* Try it *
From the forum thread on URL redirects, copy everything from "suppose i have" down to "want to redirect." word for word.

* Passage provided *

# URL redirect code needed



## Viper (Nov 5, 1999)

suppose i have a page on my site, but i changed the link....what coding would i use so that if the person doesnt click on a link, it automatically re-directs to the new page say after 5 seconds?

thanks in advance


----------



## nczman (Dec 12, 2000)

the HMTL below is placed in a file called index.htm
in the folder that I want to redirect.

This page has moved to a A href="http://www.zongker.com/index.html">new
location /A>

[Edited by nczman on 04-01-2001 at 10:09 AM]


----------



## Viper (Nov 5, 1999)

ok........i cant see the code ?!?


----------



## nczman (Dec 12, 2000)

* Data shown *
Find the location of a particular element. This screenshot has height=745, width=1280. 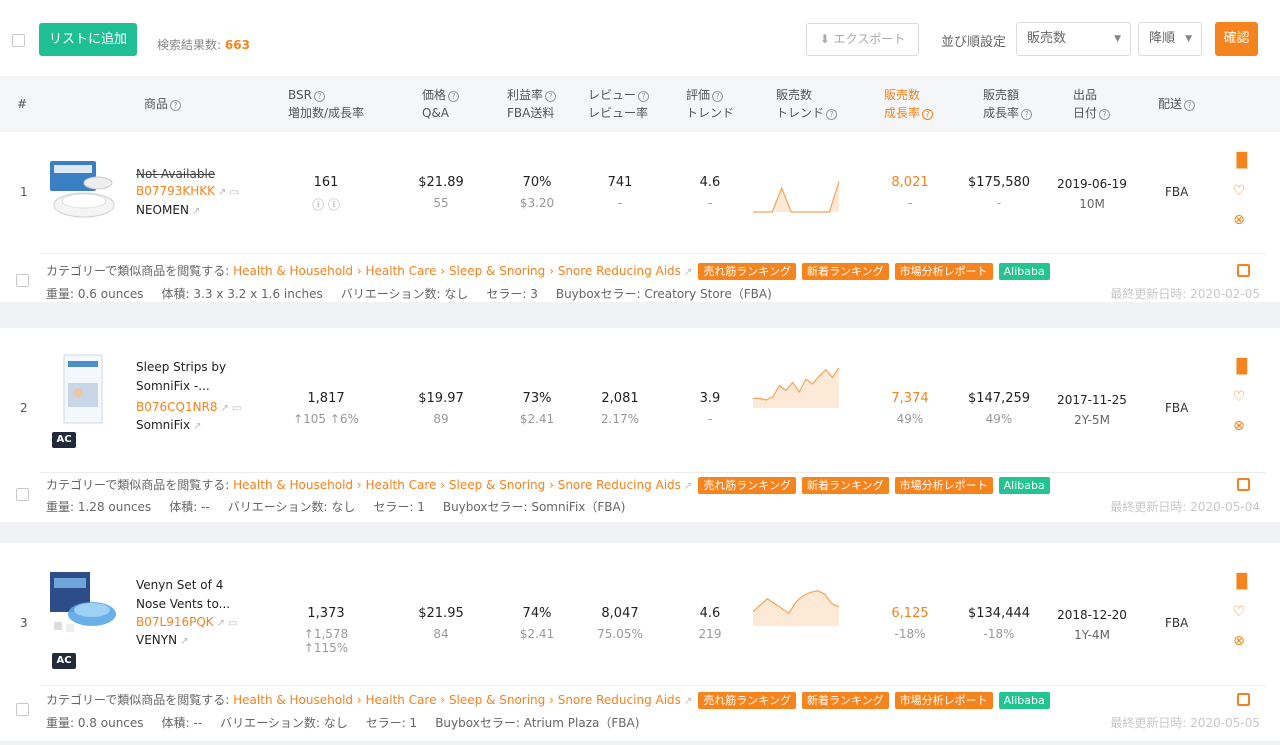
...
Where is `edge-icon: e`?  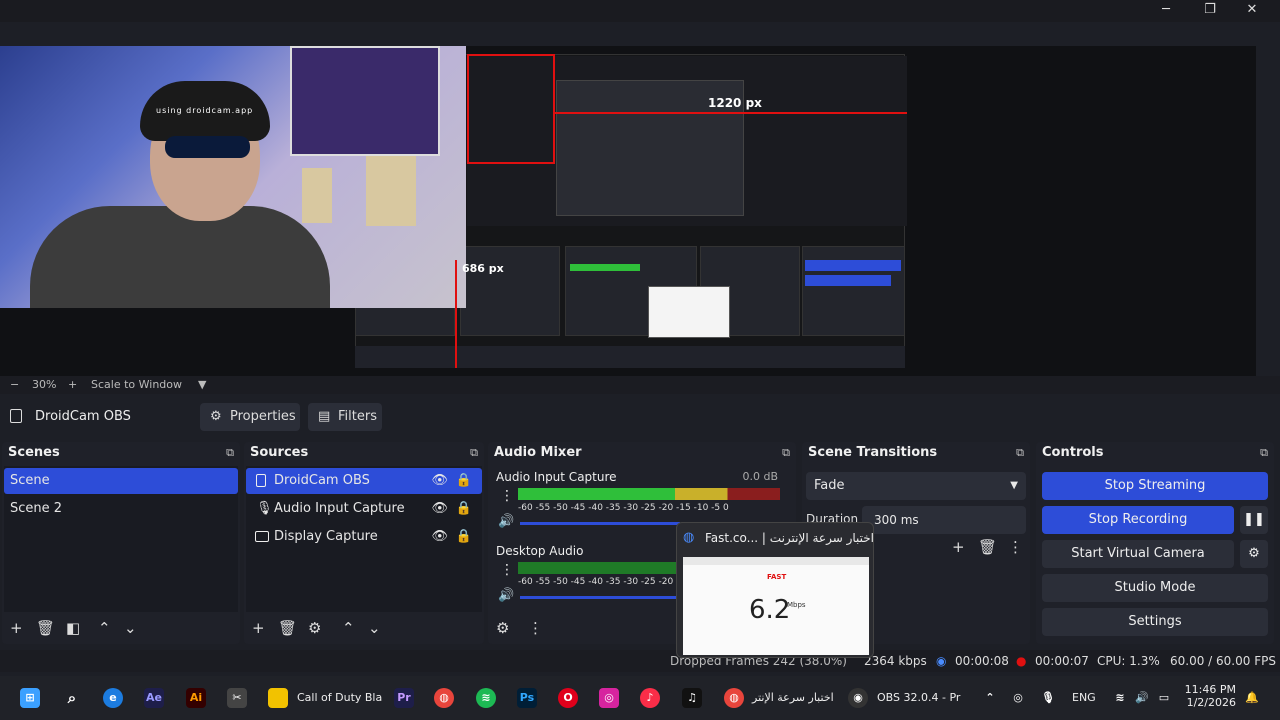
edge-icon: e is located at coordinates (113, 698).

* The completed task *
suppose i have a page on my site, but i changed the link....what coding would i use so that if the person doesnt click on a link, it automatically re-directs to the new page say after 5 seconds?

thanks in advance


----------



## nczman (Dec 12, 2000)

the HMTL below is placed in a file called index.htm
in the folder that I want to redirect.